[Opening DATA SUPPLIED section]
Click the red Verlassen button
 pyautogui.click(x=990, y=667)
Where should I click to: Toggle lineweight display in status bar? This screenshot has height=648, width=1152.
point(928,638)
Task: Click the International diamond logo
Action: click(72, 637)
[Closing DATA SUPPLIED section]
Would you please write the entries out again in full, exactly as given?

Click the red Verlassen button
 pyautogui.click(x=990, y=667)
Where should I click to: Toggle lineweight display in status bar? This screenshot has height=648, width=1152.
point(928,638)
Task: Click the International diamond logo
Action: click(72, 637)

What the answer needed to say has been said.